— START OF Data supplied —
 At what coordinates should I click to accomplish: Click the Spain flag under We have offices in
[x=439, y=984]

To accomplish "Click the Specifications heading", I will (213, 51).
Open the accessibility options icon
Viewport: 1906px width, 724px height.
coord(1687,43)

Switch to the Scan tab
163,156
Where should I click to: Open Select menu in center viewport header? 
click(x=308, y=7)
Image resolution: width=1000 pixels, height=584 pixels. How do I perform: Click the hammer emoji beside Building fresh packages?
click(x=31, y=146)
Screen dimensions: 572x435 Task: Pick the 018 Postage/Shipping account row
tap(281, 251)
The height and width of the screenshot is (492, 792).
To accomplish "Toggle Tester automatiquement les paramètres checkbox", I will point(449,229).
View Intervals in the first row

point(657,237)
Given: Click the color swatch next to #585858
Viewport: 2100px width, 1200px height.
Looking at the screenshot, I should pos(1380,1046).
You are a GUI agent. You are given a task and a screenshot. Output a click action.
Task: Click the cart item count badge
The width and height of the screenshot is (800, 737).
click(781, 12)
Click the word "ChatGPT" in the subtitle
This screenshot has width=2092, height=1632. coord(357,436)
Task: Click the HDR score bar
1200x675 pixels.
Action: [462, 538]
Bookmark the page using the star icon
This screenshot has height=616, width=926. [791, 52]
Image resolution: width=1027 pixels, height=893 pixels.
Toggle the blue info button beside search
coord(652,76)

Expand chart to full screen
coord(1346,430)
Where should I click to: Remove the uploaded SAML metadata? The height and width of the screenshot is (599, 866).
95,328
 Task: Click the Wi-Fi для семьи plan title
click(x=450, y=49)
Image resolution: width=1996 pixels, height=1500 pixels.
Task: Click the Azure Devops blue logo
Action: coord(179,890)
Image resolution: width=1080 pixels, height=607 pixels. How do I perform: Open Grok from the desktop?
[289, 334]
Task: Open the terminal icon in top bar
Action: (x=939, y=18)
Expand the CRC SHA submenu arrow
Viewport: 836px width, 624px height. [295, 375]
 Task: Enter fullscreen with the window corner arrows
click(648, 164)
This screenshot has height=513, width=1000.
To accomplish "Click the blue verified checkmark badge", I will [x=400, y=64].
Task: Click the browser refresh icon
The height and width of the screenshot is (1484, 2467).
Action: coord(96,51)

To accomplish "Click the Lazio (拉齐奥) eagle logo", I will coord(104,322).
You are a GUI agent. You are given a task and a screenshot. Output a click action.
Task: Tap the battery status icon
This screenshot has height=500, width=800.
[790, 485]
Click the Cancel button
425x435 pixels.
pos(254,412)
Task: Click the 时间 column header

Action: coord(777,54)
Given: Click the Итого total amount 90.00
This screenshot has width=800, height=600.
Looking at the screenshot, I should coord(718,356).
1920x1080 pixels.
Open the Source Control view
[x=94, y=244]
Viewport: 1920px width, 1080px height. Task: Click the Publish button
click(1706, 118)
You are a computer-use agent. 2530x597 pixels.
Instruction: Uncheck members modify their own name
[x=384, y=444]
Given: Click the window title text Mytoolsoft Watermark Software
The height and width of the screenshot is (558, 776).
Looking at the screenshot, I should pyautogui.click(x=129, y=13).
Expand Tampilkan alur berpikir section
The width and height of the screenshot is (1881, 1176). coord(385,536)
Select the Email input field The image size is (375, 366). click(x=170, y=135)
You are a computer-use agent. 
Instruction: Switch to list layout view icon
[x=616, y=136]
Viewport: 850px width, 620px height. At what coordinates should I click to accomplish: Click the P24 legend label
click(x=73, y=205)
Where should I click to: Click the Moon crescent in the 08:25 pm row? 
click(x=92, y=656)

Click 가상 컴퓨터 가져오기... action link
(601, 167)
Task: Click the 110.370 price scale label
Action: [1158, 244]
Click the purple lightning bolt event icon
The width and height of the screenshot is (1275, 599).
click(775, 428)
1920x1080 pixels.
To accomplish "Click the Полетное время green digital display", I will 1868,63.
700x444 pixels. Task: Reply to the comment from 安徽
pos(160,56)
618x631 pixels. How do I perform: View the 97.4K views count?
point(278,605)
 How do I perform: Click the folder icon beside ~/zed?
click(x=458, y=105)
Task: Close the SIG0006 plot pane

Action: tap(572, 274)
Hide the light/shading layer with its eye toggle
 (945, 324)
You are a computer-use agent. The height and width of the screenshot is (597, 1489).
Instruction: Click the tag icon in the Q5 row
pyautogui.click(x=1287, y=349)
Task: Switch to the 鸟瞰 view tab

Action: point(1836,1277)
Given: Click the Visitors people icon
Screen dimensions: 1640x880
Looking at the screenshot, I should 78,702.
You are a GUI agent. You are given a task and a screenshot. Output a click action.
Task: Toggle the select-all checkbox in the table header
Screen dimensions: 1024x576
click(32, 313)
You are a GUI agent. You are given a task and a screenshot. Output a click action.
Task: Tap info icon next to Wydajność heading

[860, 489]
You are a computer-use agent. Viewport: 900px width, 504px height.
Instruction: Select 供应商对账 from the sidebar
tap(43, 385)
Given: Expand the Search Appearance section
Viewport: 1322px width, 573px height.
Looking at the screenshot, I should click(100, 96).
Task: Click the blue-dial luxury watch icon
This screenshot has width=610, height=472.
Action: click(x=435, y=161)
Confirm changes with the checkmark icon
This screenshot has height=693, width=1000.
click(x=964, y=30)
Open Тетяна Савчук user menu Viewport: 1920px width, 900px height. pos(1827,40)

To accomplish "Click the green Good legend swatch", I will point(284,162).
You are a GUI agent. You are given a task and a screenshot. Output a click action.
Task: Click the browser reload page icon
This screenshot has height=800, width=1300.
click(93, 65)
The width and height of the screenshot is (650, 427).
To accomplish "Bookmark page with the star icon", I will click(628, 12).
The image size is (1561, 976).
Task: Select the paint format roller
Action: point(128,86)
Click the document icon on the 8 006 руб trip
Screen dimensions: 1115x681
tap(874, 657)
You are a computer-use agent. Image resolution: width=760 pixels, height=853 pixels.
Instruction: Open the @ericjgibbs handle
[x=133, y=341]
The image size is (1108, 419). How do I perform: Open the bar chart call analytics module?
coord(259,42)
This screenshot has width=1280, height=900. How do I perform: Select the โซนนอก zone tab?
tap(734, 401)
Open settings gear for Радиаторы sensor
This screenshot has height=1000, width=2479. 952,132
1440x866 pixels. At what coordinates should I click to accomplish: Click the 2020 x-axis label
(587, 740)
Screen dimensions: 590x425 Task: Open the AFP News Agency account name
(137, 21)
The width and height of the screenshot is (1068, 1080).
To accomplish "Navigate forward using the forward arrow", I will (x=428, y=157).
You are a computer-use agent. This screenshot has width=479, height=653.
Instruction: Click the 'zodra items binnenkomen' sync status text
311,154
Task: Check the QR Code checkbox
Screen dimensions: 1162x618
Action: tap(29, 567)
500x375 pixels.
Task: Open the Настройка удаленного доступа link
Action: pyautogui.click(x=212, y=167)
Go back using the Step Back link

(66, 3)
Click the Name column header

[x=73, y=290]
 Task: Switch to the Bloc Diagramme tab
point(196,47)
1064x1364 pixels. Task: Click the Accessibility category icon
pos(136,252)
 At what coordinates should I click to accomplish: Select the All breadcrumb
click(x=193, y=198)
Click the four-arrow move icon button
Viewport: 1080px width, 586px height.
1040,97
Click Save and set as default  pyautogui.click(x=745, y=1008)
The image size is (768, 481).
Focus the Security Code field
— END OF Data supplied —
**Your objective**
Retype all of the material above line for line, without altering anything.

**Response for this exercise**
 At what coordinates should I click to accomplish: Click the Spain flag under We have offices in
[x=439, y=984]

To accomplish "Click the Specifications heading", I will (213, 51).
Open the accessibility options icon
Viewport: 1906px width, 724px height.
coord(1687,43)

Switch to the Scan tab
163,156
Where should I click to: Open Select menu in center viewport header? 
click(x=308, y=7)
Image resolution: width=1000 pixels, height=584 pixels. How do I perform: Click the hammer emoji beside Building fresh packages?
click(x=31, y=146)
Screen dimensions: 572x435 Task: Pick the 018 Postage/Shipping account row
tap(281, 251)
The height and width of the screenshot is (492, 792).
To accomplish "Toggle Tester automatiquement les paramètres checkbox", I will point(449,229).
View Intervals in the first row

point(657,237)
Given: Click the color swatch next to #585858
Viewport: 2100px width, 1200px height.
Looking at the screenshot, I should pos(1380,1046).
You are a GUI agent. You are given a task and a screenshot. Output a click action.
Task: Click the cart item count badge
The width and height of the screenshot is (800, 737).
click(781, 12)
Click the word "ChatGPT" in the subtitle
This screenshot has width=2092, height=1632. coord(357,436)
Task: Click the HDR score bar
1200x675 pixels.
Action: [462, 538]
Bookmark the page using the star icon
This screenshot has height=616, width=926. [791, 52]
Image resolution: width=1027 pixels, height=893 pixels.
Toggle the blue info button beside search
coord(652,76)

Expand chart to full screen
coord(1346,430)
Where should I click to: Remove the uploaded SAML metadata? The height and width of the screenshot is (599, 866).
95,328
 Task: Click the Wi-Fi для семьи plan title
click(x=450, y=49)
Image resolution: width=1996 pixels, height=1500 pixels.
Task: Click the Azure Devops blue logo
Action: coord(179,890)
Image resolution: width=1080 pixels, height=607 pixels. How do I perform: Open Grok from the desktop?
[289, 334]
Task: Open the terminal icon in top bar
Action: (x=939, y=18)
Expand the CRC SHA submenu arrow
Viewport: 836px width, 624px height. [295, 375]
 Task: Enter fullscreen with the window corner arrows
click(648, 164)
This screenshot has height=513, width=1000.
To accomplish "Click the blue verified checkmark badge", I will [x=400, y=64].
Task: Click the browser refresh icon
The height and width of the screenshot is (1484, 2467).
Action: coord(96,51)

To accomplish "Click the Lazio (拉齐奥) eagle logo", I will coord(104,322).
You are a GUI agent. You are given a task and a screenshot. Output a click action.
Task: Tap the battery status icon
This screenshot has height=500, width=800.
[790, 485]
Click the Cancel button
425x435 pixels.
pos(254,412)
Task: Click the 时间 column header

Action: coord(777,54)
Given: Click the Итого total amount 90.00
This screenshot has width=800, height=600.
Looking at the screenshot, I should coord(718,356).
1920x1080 pixels.
Open the Source Control view
[x=94, y=244]
Viewport: 1920px width, 1080px height. Task: Click the Publish button
click(1706, 118)
You are a computer-use agent. 2530x597 pixels.
Instruction: Uncheck members modify their own name
[x=384, y=444]
Given: Click the window title text Mytoolsoft Watermark Software
The height and width of the screenshot is (558, 776).
Looking at the screenshot, I should pyautogui.click(x=129, y=13).
Expand Tampilkan alur berpikir section
The width and height of the screenshot is (1881, 1176). coord(385,536)
Select the Email input field The image size is (375, 366). click(x=170, y=135)
You are a computer-use agent. 
Instruction: Switch to list layout view icon
[x=616, y=136]
Viewport: 850px width, 620px height. At what coordinates should I click to accomplish: Click the P24 legend label
click(x=73, y=205)
Where should I click to: Click the Moon crescent in the 08:25 pm row? 
click(x=92, y=656)

Click 가상 컴퓨터 가져오기... action link
(601, 167)
Task: Click the 110.370 price scale label
Action: [1158, 244]
Click the purple lightning bolt event icon
The width and height of the screenshot is (1275, 599).
click(775, 428)
1920x1080 pixels.
To accomplish "Click the Полетное время green digital display", I will 1868,63.
700x444 pixels. Task: Reply to the comment from 安徽
pos(160,56)
618x631 pixels. How do I perform: View the 97.4K views count?
point(278,605)
 How do I perform: Click the folder icon beside ~/zed?
click(x=458, y=105)
Task: Close the SIG0006 plot pane

Action: tap(572, 274)
Hide the light/shading layer with its eye toggle
 (945, 324)
You are a computer-use agent. The height and width of the screenshot is (597, 1489).
Instruction: Click the tag icon in the Q5 row
pyautogui.click(x=1287, y=349)
Task: Switch to the 鸟瞰 view tab

Action: point(1836,1277)
Given: Click the Visitors people icon
Screen dimensions: 1640x880
Looking at the screenshot, I should 78,702.
You are a GUI agent. You are given a task and a screenshot. Output a click action.
Task: Toggle the select-all checkbox in the table header
Screen dimensions: 1024x576
click(32, 313)
You are a GUI agent. You are given a task and a screenshot. Output a click action.
Task: Tap info icon next to Wydajność heading

[860, 489]
You are a computer-use agent. Viewport: 900px width, 504px height.
Instruction: Select 供应商对账 from the sidebar
tap(43, 385)
Given: Expand the Search Appearance section
Viewport: 1322px width, 573px height.
Looking at the screenshot, I should click(100, 96).
Task: Click the blue-dial luxury watch icon
This screenshot has width=610, height=472.
Action: click(x=435, y=161)
Confirm changes with the checkmark icon
This screenshot has height=693, width=1000.
click(x=964, y=30)
Open Тетяна Савчук user menu Viewport: 1920px width, 900px height. pos(1827,40)

To accomplish "Click the green Good legend swatch", I will point(284,162).
You are a GUI agent. You are given a task and a screenshot. Output a click action.
Task: Click the browser reload page icon
This screenshot has height=800, width=1300.
click(93, 65)
The width and height of the screenshot is (650, 427).
To accomplish "Bookmark page with the star icon", I will click(628, 12).
The image size is (1561, 976).
Task: Select the paint format roller
Action: point(128,86)
Click the document icon on the 8 006 руб trip
Screen dimensions: 1115x681
tap(874, 657)
You are a computer-use agent. Image resolution: width=760 pixels, height=853 pixels.
Instruction: Open the @ericjgibbs handle
[x=133, y=341]
The image size is (1108, 419). How do I perform: Open the bar chart call analytics module?
coord(259,42)
This screenshot has width=1280, height=900. How do I perform: Select the โซนนอก zone tab?
tap(734, 401)
Open settings gear for Радиаторы sensor
This screenshot has height=1000, width=2479. 952,132
1440x866 pixels. At what coordinates should I click to accomplish: Click the 2020 x-axis label
(587, 740)
Screen dimensions: 590x425 Task: Open the AFP News Agency account name
(137, 21)
The width and height of the screenshot is (1068, 1080).
To accomplish "Navigate forward using the forward arrow", I will (x=428, y=157).
You are a computer-use agent. This screenshot has width=479, height=653.
Instruction: Click the 'zodra items binnenkomen' sync status text
311,154
Task: Check the QR Code checkbox
Screen dimensions: 1162x618
Action: tap(29, 567)
500x375 pixels.
Task: Open the Настройка удаленного доступа link
Action: pyautogui.click(x=212, y=167)
Go back using the Step Back link

(66, 3)
Click the Name column header

[x=73, y=290]
 Task: Switch to the Bloc Diagramme tab
point(196,47)
1064x1364 pixels. Task: Click the Accessibility category icon
pos(136,252)
 At what coordinates should I click to accomplish: Select the All breadcrumb
click(x=193, y=198)
Click the four-arrow move icon button
Viewport: 1080px width, 586px height.
1040,97
Click Save and set as default  pyautogui.click(x=745, y=1008)
The image size is (768, 481).
Focus the Security Code field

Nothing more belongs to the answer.